A standard would be nice. In some of the auto-responders, I get requirements that conflict or are unreasonable. * We don't accept abuse complaints via e-mail, please submit via this site: Yeah, okay. That's not scaleable. * Network A wants time in GMT, while network B wants time in their local timezone. How do I know that ahead of time? Adjusting for that isn't scaleable Some are asking for my IP address. Okay, I get that if you have CGNAT running, you need to know that to check your logs. Now I gotta figure out how to get my IP address into the log. Many of the devices watched have more than one IP address. Having a standard would make generation of reports and processing of said reports a lot easier to automate. ----- Mike Hammett Intelligent Computing Solutions http://www.ics-il.com Midwest-IX http://www.midwest-ix.com ----- Original Message ----- From: sronan@ronan-online.com To: "NANOG" <nanog@nanog.org> Sent: Wednesday, April 29, 2020 10:25:19 AM Subject: Re: Abuse Desks Perhaps some organization of Network Operators should come up with an objective standard of what constitutes “abuse” and a standard format for reporting it. If only there was such an organization. Sent from my iPhone
On Apr 29, 2020, at 11:14 AM, Chris Adams <cma@cmadams.net> wrote:
Once upon a time, Mukund Sivaraman <muks@mukund.org> said:
If an abuse report is incorrect, then it is fair to complain.

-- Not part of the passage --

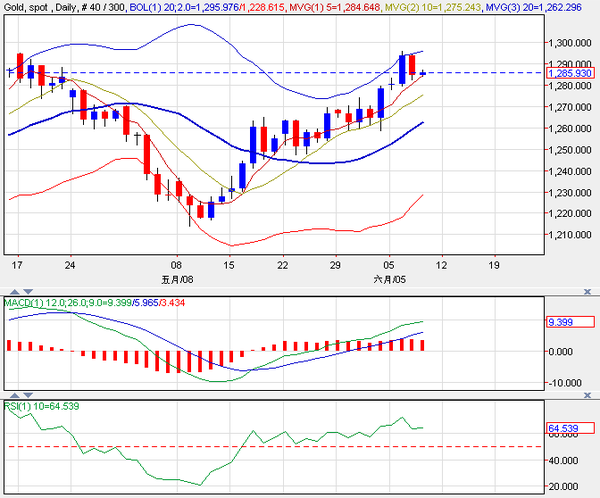Click the current price marker on the last candle
The width and height of the screenshot is (600, 498).
click(424, 73)
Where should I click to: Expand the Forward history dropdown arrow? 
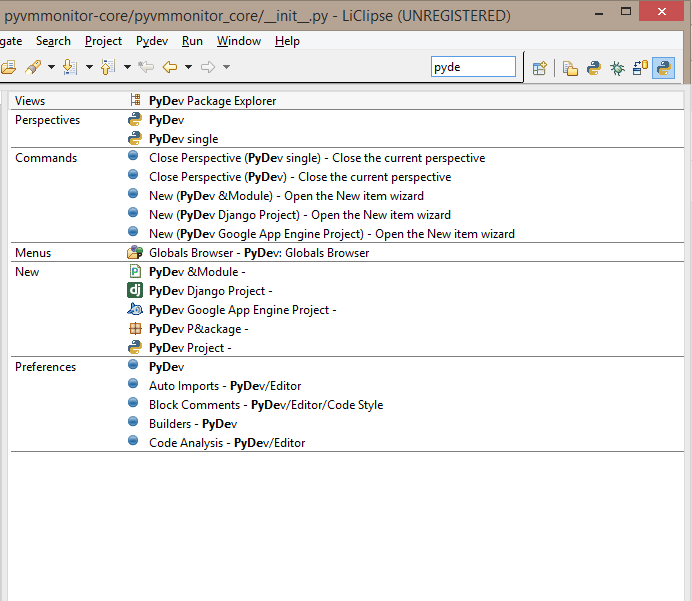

The thing is: are 3 failed SSH logins from an IP legitimately "abuse"?
I've typoed IP/FQDN before and gotten an SSH response, and taken several tries before I realized my error. Did I actually "abuse" someone's server? I didn't get in, and it's hard to say that the server resources I used with a few failed tries were anything more than negligible.
I've had users tripped up by fail2ban because they were trying to access a server they don't use often and took several tries to get the password right or had the wrong SSH key. Should that have triggered an abuse email?